2

How do you solve the following problem?

A Simulation Study (Probit Regression).

Assume $y|x\sim {\rm Binary}(p)$, where $p= E(y|x)$, and $Φ^{-1}(\pi)=-1+5.1x_{1i}-0.3x_{2i}$ Generate data with $x_{1i}\sim{\rm Unif}(0,1)$, $x_{2i}=1$ for $i$ odd and $x_{2i}=0$ for $i$ even, and sample size $n=500$. Try generalized linear model (GLM) with logistic and probit links.

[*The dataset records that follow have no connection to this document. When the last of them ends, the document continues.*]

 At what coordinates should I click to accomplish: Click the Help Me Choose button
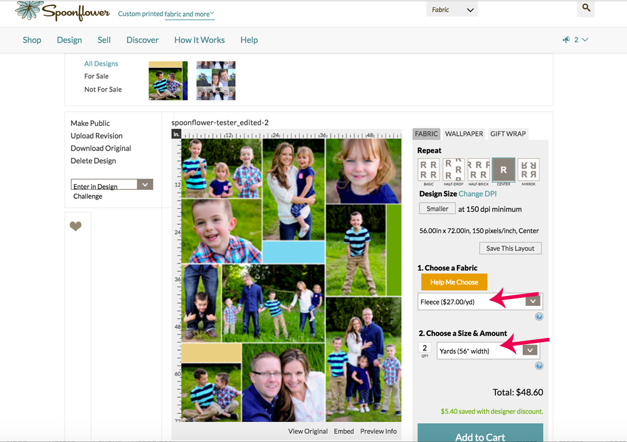(454, 282)
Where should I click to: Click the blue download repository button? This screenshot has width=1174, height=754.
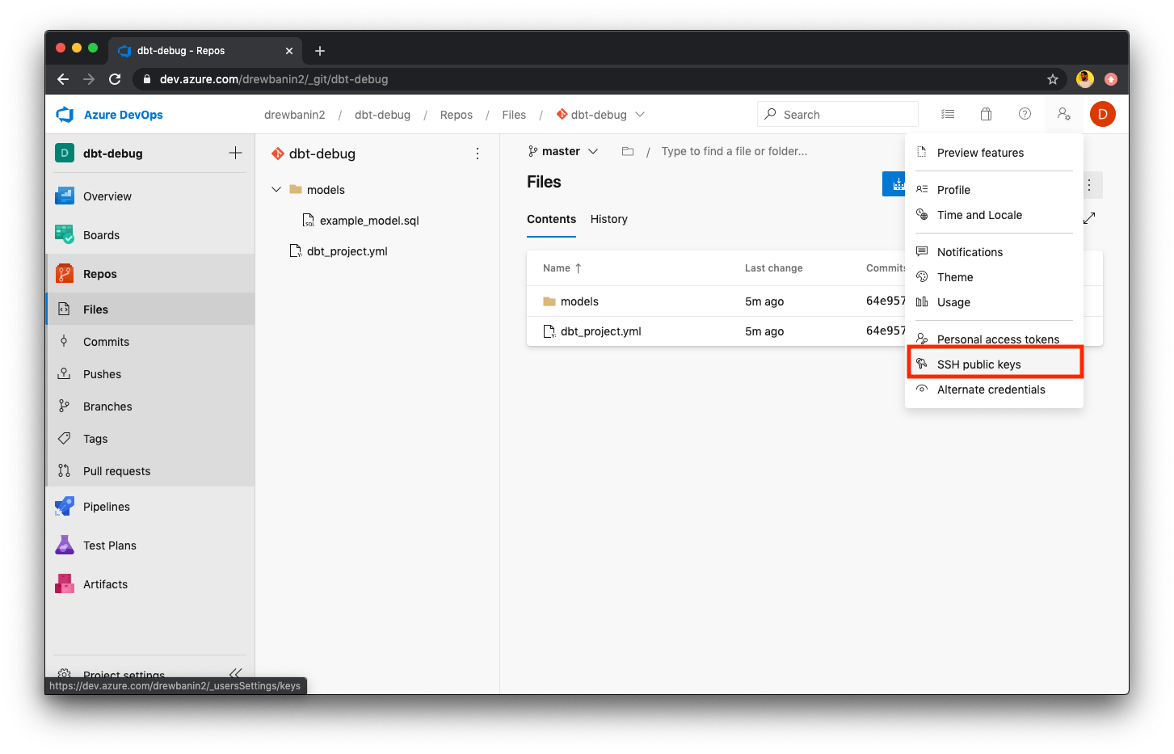tap(894, 183)
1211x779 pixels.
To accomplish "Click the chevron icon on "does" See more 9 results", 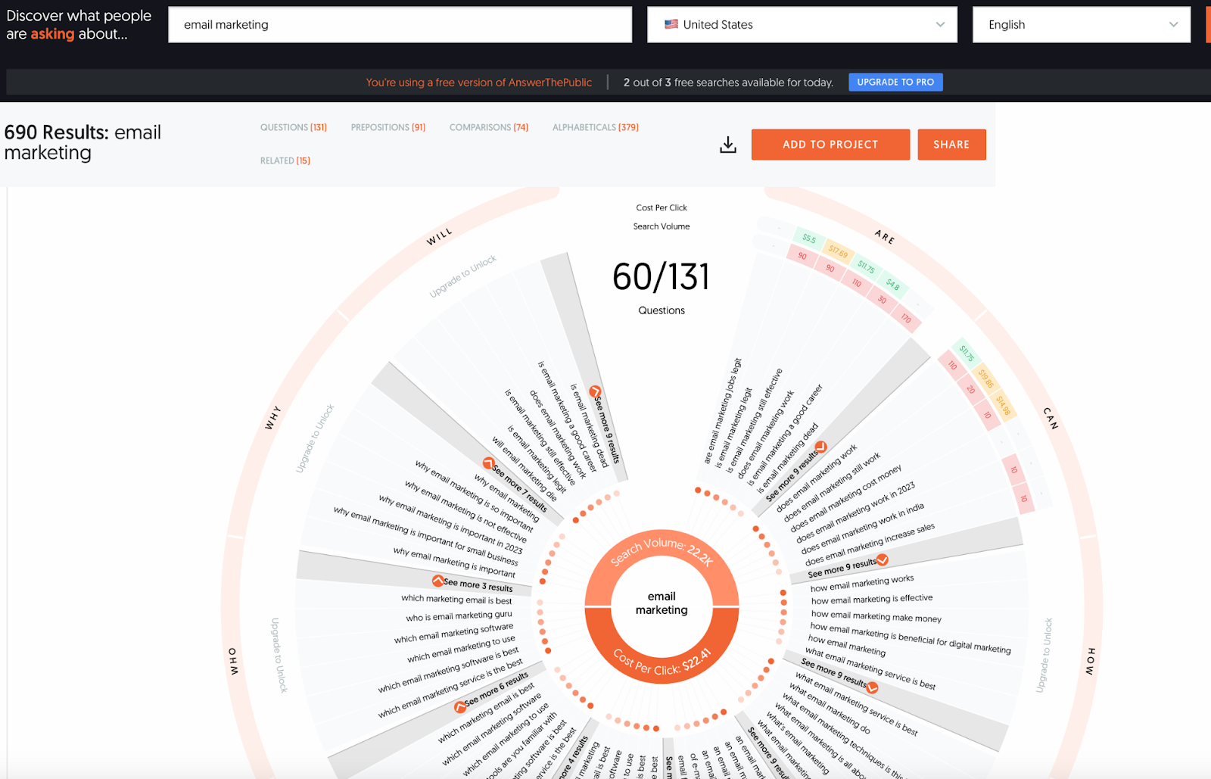I will (x=882, y=560).
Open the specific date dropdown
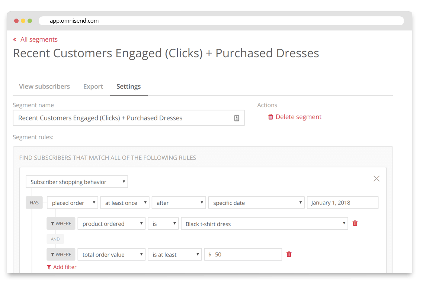This screenshot has height=291, width=423. pyautogui.click(x=256, y=203)
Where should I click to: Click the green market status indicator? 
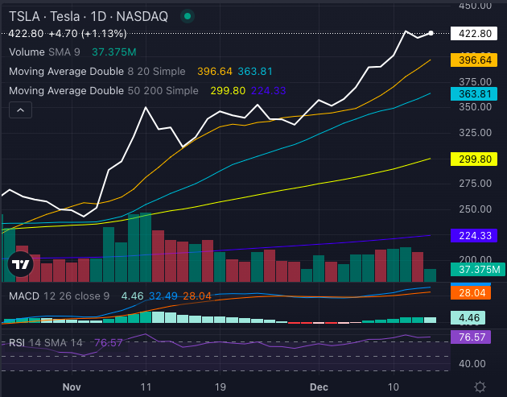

Here is what I did, I know there is a problem, but I don't know what:

n         <- 500
beta0     <- -1
beta1     <- 5.1
beta2     <- -0.3
x1        <- runif(n=n, min=0, max=1)
x2        <- (1:n)%%2
y         <- pnorm(beta0 + beta1*x1 + beta2*x2)
prob.glm  <- glm(y~x1+x2, family=binomial(link=probit))
logit.glm <- glm(y~x1+x2, family=binomial)

I know y is a probability here, but how do you simulate a binary variable from the probability?

HelenZ
  • 45
  • 1
  • 3
  • 4
    You might want to investigate the `rbinom` function very carefully. It may take some thought. – Glen_b Jan 31 '14 at 07:08
  • 3
    in exactly the same way as in the answer to your earlier question: http://stats.stackexchange.com/questions/83682/logit-link-notation – Maarten Buis Jan 31 '14 at 10:58

1 Answers1

5

Your title aside, it doesn't seem like you need to know how to simulate with a probit link. You've already done it (it's the pnorm() in your code). What you seem to need to know is how to get the manifest dichotomous response variable from your generated latent probabilities. The link function (e.g., logit or probit) has to do with how you get those probabilities. For more on this topic, it may help you to read my answer here: Difference between logit and probit models.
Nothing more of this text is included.